Vicente G. Canchoa, Katherine E. C. Zavaletab, Márcia A. C. Maceraa, Adriano K. Suzuki1, a, Francisco Louzadaa

aDepartment of Applied Mathematics and Statistics, University of São Paulo, Brazil;
bDepartment of Statistics, Federal University of São Carlos, Brazil
Correspondence to: Department of Applied Mathematics and Statistics, University of São Paulo, Avenida Trabalhador São-carlense, 400 - Centro CEP: 13566-590, São Carlos-SP, Brazil. E-mail: suzuki@icmc.usp.br
Received February 20, 2018; Revised August 12, 2018; Accepted August 21, 2018.
 Abstract
In this paper, we propose extending proportional hazards frailty models to allow a discrete distribution for the frailty variable. Having zero frailty can be interpreted as being immune or cured. Thus, we develop a new survival model induced by discrete frailty with zero-inflated power series distribution, which can account for overdispersion.

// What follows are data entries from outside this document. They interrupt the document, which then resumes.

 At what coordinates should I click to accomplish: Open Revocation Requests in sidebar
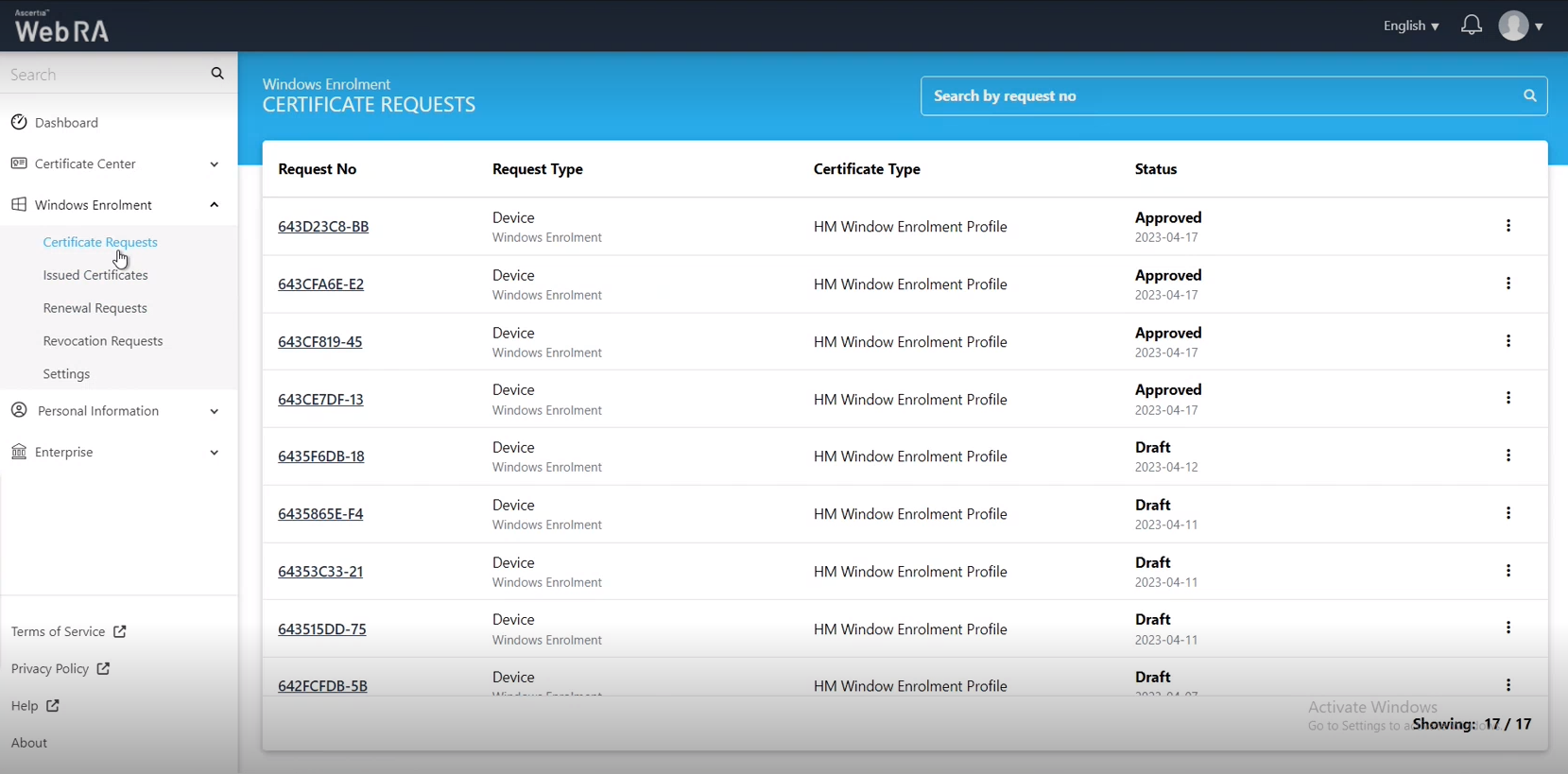tap(103, 341)
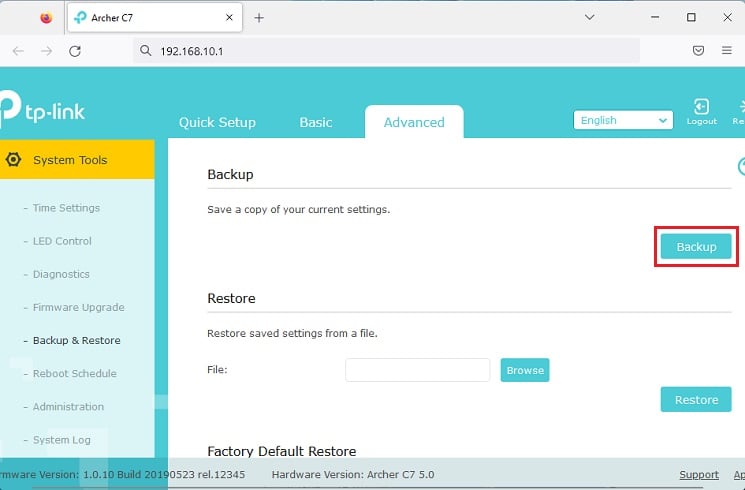
Task: Go back with browser back arrow
Action: [18, 51]
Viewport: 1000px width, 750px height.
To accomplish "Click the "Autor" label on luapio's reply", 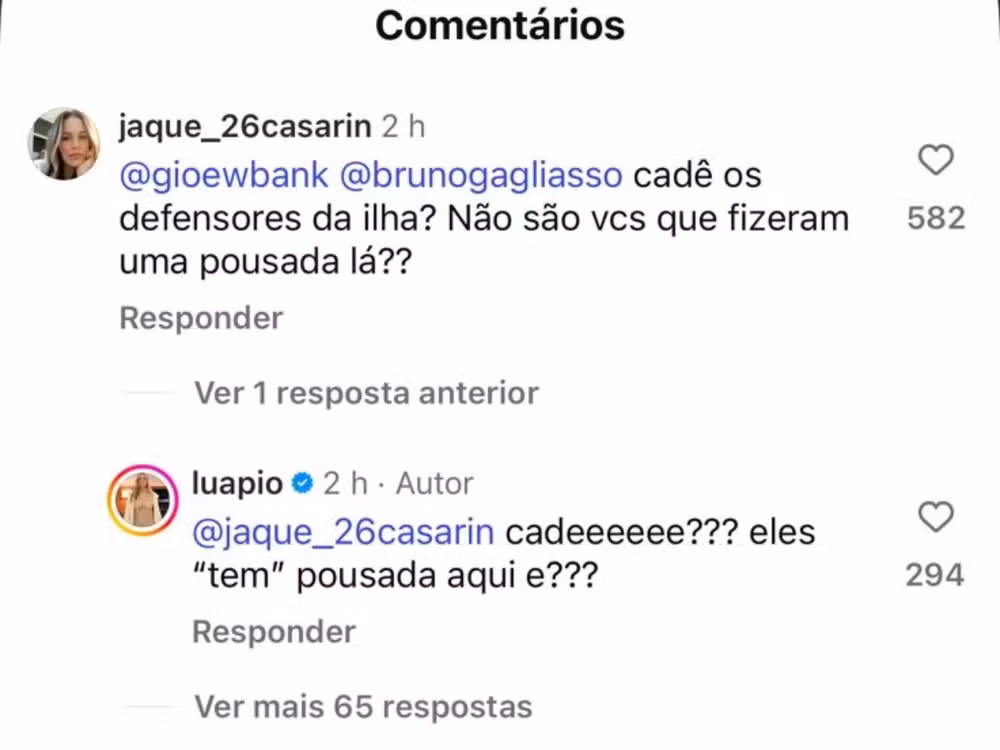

This proposal also allows for a realistic description of non-risk individuals, since individuals cured due to intrinsic factors (immunes) are modeled by a deterministic fraction of zero-risk while those cured due to an intervention are modeled by a random fraction. We put the proposed model in a Bayesian framework and use a Markov chain Monte Carlo algorithm for the computation of posterior distribution. A simulation study is conducted to assess the proposed model and the computation algorithm. We also discuss model selection based on pseudo-Bayes factors as well as developing case influence diagnostics for the joint posterior distribution through Ψ-divergence measures. The motivating cutaneous melanoma data is analyzed for illustration purposes.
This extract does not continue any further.